If you’re on top of your Scripture trivia you may answer, “Maher-shalal-hash-baz” (Isaiah 8:1). And you might be right. Certainly, many people say that’s the longest name (and word) in the Bible. The name of one of Isaiah’s sons, it means something like, “The spoil speeds, the prey hastens”. Like another son of Isaiah named Shear-jashub (Isaiah 7:3), meaning “a remnant shall return”, this boy's name was laden with prophetic significance. In just a few years’ time, Assyria, hastening to take the spoil, would sweep down from the north, taking the people of Israel into exile. But before God affirmed that in the naming of this baby, He had assured Isaiah through his older son’s name that a remnant would survive.
We may not be facing an Assyrian invasion, but rapid cultural changes and deep political divisions across our nations may leave us fearful for the future. But before you (re)name your child “Leaving looms, the union crumbles” or “Remainers moan, democracy dies”, take heed of the meaning of Shear-jashub. God is sovereign and the gospel will prevail. Whatever happens on the world stage, the Lord’s promises will stand. Shouldn’t that put all of our political hopes and fears into perspective?

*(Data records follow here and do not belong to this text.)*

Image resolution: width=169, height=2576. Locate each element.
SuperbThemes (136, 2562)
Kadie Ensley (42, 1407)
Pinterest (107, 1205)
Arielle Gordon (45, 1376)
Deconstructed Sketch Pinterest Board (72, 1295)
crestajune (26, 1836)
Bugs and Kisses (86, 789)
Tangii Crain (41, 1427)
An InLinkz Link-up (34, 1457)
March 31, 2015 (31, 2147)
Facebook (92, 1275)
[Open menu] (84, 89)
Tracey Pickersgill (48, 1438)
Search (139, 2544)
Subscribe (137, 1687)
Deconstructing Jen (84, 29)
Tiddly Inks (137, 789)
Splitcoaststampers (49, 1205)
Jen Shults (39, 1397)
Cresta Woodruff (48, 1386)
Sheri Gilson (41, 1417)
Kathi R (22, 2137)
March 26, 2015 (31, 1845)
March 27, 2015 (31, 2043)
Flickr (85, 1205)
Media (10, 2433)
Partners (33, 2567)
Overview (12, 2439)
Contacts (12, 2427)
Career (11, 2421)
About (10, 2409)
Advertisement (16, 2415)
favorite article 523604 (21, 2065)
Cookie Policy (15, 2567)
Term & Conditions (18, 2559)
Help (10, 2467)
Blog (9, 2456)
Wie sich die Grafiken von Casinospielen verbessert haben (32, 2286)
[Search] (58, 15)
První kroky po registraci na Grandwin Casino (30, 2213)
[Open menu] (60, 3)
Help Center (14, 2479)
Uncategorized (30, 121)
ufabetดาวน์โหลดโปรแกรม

But, ‘Baz’ may not have the longest name in the Bible after all. Take a closer look at a verse that’s familiar at this time of year – Isaiah 9:6. In our English translations the name reads as four titles separated by commas, but it could be written like this: Pele-joez-el-gibbor-abi-ad-sar-shalom. And you thought Baz’s name was a mouthful! This last of four prophetic names in Isaiah 7-9 clearly refers to someone greater than either of Isaiah’s sons. As does the other name we haven’t mentioned yet - another Christmas favourite - Immanuel, meaning “God with us” (Isaiah 7:14).
There’s some uncertainty as to whether a child born in Isaiah’s time fulfilled the ‘Immanuel’ and ‘Pele…’ prophecies in part, but the achievements prophesied for this child go way beyond anything in the history of Israel. With the benefit of Christian hindsight, we know they can only refer in their fullness to the Lord Jesus. He is Immanuel, God with us (Matthew 1:23). He is also ‘Pele-joez-el-gibbor-abi-ad-sar-shalom’. This longest name signifies much more than a tiny remnant clinging on while the world turns upside down. It inspires us to hope for wonderful things to come and breeds peace as we wait.
Advent and Christmas are often intensely busy for Christian leaders. Stretched between creating attractive programmes and caring for lonely people, we can forget what the longest name in the Bible tells us. So, I urge you just now to take a few moments and reflect.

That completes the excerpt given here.